Priests who know the ritual are training other priests, and the diocese plans to offer training next year, said archdiocese spokeswoman Susan Gibbs.

But the service is not without controversy. Jewish groups have protested a Good Friday prayer in the Mass that refers to the "blindness" of the Jews and calls for their conversion. Vatican officials have suggested that the prayer could be removed but have not done so.

For those who have fallen in love with the Mass, though, it is a part of what marks Catholics as unique among Christians.

"Before Vatican II, there were a lot of things that marked Catholics as Catholic: the Tridentine Mass in Latin, fish on Fridays, those kinds of things," said Monsignor Kevin Irwin, dean of the School of Theology and Religious Studies at Catholic University. "And I think that 40 years after the [Second Vatican] Council, there is a revival of questions asking what is Catholic identity, and for some, this is an external manifestation of saying, 'We're Catholic.' "

At St.

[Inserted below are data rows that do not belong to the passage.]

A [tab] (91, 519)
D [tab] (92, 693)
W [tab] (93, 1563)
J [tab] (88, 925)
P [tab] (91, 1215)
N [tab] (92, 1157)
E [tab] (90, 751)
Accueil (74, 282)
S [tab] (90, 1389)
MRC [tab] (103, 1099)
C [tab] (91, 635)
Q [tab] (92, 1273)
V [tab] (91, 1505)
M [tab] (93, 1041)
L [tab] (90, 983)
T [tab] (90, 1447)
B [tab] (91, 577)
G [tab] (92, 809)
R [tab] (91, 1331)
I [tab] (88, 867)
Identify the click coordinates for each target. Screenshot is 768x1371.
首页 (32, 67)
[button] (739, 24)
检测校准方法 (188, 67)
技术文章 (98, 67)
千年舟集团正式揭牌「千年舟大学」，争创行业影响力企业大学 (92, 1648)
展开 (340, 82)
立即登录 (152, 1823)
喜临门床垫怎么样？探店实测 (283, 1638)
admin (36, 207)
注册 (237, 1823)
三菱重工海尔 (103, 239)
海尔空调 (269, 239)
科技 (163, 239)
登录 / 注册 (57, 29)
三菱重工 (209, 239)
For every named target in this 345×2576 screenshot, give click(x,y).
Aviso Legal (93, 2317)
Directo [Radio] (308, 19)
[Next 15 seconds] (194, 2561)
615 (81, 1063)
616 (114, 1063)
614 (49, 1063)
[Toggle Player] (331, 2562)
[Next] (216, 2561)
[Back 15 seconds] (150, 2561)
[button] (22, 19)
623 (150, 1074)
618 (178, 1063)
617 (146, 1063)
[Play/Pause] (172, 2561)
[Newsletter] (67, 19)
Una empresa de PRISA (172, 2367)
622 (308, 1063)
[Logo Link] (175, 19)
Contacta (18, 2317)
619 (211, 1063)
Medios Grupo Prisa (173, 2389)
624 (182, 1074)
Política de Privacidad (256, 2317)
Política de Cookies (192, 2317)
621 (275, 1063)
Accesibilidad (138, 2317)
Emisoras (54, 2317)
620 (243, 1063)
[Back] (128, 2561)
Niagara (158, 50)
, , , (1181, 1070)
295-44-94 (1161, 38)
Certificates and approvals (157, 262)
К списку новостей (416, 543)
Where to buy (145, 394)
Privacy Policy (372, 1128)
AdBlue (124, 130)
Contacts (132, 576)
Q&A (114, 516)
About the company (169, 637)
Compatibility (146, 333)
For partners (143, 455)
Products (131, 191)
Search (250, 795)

Rita's Church, more than 150 worshipers listened and watched in silence as four black-and-gold-robed priests, accompanied by a half-dozen servers and a five-person choir, spoke and sang the hour-long liturgy. There was no homily, no English and no lay participation. In a throwback to the past, some women wore lace head coverings.

In a crystalline tenor, the celebrant, the Rev. Paul D. Scalia, recited the Lord's Prayer :

Pater noster, qui es in caelis: sanctificetur nomen tuum . . .

Our Father, who art in heaven, hallowed be thy name . . .

Scalia, St. Rita's parochial vicar, added the Mass within days of the pope lifting the restrictions.

Scalia, 36, said he loves "the beauty of it, the silence . . . the antiquity. . . . It has a much more a contemplative feel to it. . . . This is the Mass that so many saints were raised on and themselves offered and prayed."